A dataset design pattern and R package for ecological community data.
https://ediorg.github.io/ecocomDP/
Other
32 stars 13 forks source link

merge datasets in L0_metacommunities.txt, popler-known-ids into processing queue, prioritize #33

Closed mobb closed 6 years ago

mobb commented 6 years ago

priorities according to WG status:

  1. "in prep" (so they can use asap)
  2. "complete" (they have already made their L3, but if there is an update to L0, they may want it)
  3. "lets talk" (they have not yet decided on if/how to use this dataset - will become either inprep or rejected)
  4. "rejected" (not used for this project, but maybe for some other)
mobb commented 6 years ago

process: build a simple list from the popler csv; include only the datasets with known ids (see issue #33 for handling the unknowns, which have ids NA or 'not available'):

grep knbid popler_knbid.json  | grep -v NA | grep -v 'not avail' | cut -d":" -f2 | sed 's/^ "//'  | sed 's/",$//'  | sort >   popler_known_ids.txt

construct csv rows, add fixed fields:

 sed  '1,103s/^/edi,/' popler_known_ids.txt |  sed  '1,103s/$/,,,,from popler/' > popler_new_rows.csv

do the same for the metacommunities list.
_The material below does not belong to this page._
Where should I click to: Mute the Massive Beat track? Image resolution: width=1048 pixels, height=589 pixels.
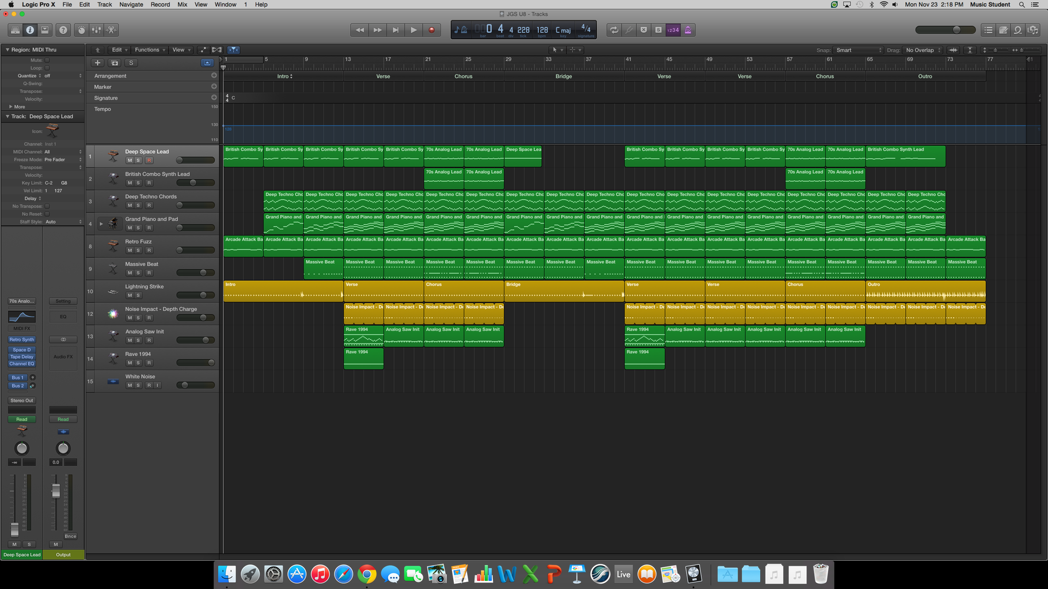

 cat ../incoming/L0_metacommunities.txt |    sed  '1,50s/^/edi,/' |  sed  '1,50s/$/,,,,,metacommunities requested/' > metacommunities_new_rows.csv

put them together, have a look. some from these new lists will already be in the queue, perhaps underway or even completed.

cat metacommunities_new_rows.csv popler_new_rows.csv ../data_processing_queue.csv | sort > queue_to_be_examined.csv
mobb commented 6 years ago

evaluated duplicates manually, merged notes. queue is now 145 entries.

mobb commented 6 years ago

LIst contains the most recent revision (as was known at time of edit). The datasets marked "from popler" were recommended by popler, but popler usually has an older, usable version (as does metacoummunites). So even though these are currently being use, they might not be considered 'high priority' in our list.